Bilirkişi raporuna göre; mescidin, tapuda kaydı olmayan ve otopark alanı olarak planlanan bir bölgede yer aldığı belirlendi. Bu gelişme, kamu alanlarının nasıl kullanılması gerektiğine dair önemli bir tartışmayı da beraberinde getiriyor.
Kıyılar, kamusal alan olarak korunması gereken en değerli bölgelerden biridir. Mevzuatlar da kıyı şeridini yapılaşmadan uzak tutmayı amaçlar. Ancak görüyoruz ki, zaman zaman bu kurallar esnetilerek çeşitli yapılar inşa edilebiliyor.

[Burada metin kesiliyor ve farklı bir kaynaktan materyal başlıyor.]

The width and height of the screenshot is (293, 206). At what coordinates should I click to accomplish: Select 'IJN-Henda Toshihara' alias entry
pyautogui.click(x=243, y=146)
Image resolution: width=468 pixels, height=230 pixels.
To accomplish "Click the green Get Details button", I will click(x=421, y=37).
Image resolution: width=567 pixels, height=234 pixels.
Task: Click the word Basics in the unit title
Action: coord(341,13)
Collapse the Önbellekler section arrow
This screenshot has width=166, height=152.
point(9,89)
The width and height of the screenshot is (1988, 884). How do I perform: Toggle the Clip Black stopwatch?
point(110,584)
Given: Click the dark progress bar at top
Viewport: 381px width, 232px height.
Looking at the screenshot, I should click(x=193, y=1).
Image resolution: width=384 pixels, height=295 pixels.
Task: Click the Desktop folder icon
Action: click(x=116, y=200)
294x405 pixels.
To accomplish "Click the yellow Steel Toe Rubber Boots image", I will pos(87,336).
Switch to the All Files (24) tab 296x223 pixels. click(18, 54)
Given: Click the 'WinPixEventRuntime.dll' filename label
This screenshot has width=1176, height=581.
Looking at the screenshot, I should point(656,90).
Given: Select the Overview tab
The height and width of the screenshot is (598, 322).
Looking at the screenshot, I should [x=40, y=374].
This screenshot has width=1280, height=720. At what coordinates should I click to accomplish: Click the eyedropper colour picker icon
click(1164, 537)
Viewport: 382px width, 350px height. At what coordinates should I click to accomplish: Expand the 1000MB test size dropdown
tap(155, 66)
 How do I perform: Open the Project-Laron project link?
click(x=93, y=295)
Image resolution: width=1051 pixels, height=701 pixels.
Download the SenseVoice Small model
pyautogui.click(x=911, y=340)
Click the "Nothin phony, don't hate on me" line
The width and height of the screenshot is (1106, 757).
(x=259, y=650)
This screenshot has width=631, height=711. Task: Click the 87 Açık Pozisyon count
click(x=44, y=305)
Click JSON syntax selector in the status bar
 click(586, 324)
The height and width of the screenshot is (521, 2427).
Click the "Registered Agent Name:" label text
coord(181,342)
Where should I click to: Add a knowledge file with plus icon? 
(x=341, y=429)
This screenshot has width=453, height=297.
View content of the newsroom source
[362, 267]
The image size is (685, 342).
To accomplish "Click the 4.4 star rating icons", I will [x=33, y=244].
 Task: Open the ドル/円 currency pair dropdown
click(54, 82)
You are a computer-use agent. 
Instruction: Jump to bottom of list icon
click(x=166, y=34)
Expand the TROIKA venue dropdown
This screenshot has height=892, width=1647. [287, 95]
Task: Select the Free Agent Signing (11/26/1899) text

Atakum’daki mescit de tam olarak bu noktada sorun yaratıyor. Kamu yararı gözetilerek yapıldığı iddia edilse de, mevzuata uygun olmaması, bu yapının hukuki açıdan sorunlu olduğunu gösteriyor.
Ne de olsa kamu alanları, adı üstünde, kamuya aittir; ama bazen kamu, kendisine ait alanları kullanamaz hale gelebilir!
Büyükşehir Belediye Başkanı Halit Doğan, mescidi Şehit Savcı Mehmet Selim Kiraz Parkı’na taşıyacaklarını açıkladı. Ancak burada da yeni tartışmalar baş gösteriyor. Mescidin taşınacağı alanın rekreasyon alanına çevrildiği ve mevzuata aykırı olarak yapılaşma izninin yüzde 5 yerine yüzde 10 verildiği belirtiliyor. Bu durum, yeni bir hukuki sürecin kapısını aralıyor ve beraberinde ‘imar planları ne kadar keyfi değiştirilebilir?’ sorusunu getiriyor.
Burada mesele sadece bir mescidin nereye inşa edileceği değil, kamusal alanların kimler tarafından, hangi kurallarla ve nasıl düzenleneceği sorusudur. Hukukun üstünlüğü ve şehircilik ilkeleri gözetilmeden yapılan her düzenleme, beraberinde yeni hukuki ve toplumsal tartışmaları getirecektir.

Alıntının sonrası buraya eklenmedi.